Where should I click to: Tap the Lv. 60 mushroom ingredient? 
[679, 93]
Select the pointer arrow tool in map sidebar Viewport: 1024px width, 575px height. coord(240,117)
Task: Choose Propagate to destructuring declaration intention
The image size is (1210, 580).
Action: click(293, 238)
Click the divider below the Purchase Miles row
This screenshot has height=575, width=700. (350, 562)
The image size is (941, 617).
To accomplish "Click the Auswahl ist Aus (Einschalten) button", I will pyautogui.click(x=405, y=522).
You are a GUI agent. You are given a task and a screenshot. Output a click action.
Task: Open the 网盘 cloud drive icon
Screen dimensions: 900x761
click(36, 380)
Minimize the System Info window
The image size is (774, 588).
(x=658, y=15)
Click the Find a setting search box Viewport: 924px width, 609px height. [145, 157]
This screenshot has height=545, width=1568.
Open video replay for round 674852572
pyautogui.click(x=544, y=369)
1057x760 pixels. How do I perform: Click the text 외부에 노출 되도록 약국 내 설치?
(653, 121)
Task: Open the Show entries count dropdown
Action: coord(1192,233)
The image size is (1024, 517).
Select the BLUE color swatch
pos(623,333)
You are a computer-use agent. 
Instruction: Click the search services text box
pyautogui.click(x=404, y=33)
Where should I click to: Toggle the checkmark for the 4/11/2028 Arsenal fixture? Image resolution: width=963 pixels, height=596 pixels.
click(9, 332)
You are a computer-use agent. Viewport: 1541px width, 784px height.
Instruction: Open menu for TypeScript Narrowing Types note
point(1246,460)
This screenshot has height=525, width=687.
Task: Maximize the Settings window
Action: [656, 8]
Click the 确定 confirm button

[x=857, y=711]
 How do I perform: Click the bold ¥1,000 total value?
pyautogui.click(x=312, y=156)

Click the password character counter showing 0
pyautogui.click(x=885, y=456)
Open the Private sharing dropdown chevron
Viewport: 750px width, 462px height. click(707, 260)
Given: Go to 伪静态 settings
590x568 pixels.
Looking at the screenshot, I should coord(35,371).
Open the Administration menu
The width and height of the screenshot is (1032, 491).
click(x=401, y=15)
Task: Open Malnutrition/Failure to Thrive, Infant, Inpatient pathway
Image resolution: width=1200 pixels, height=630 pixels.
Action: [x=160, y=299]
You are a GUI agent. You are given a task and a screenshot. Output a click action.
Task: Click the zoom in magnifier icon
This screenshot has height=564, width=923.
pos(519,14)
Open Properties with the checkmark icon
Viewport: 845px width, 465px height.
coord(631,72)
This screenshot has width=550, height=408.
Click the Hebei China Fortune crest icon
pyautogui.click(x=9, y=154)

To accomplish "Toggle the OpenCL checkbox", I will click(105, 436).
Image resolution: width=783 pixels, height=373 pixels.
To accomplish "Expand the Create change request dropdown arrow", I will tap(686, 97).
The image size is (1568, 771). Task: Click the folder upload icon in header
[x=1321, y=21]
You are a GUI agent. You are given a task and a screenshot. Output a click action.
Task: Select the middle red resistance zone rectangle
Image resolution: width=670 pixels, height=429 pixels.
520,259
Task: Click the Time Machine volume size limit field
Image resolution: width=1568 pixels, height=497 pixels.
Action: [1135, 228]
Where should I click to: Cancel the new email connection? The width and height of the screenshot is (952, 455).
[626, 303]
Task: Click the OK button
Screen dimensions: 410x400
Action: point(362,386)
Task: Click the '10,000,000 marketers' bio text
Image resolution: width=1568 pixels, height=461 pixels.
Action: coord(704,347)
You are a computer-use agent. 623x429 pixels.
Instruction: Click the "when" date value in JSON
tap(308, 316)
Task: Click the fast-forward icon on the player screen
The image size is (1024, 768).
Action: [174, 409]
........
- **DIRECTIONS**
How many lines in the records contain the word "computer"? Reply with that number only.

- **TASK RESPONSE**
3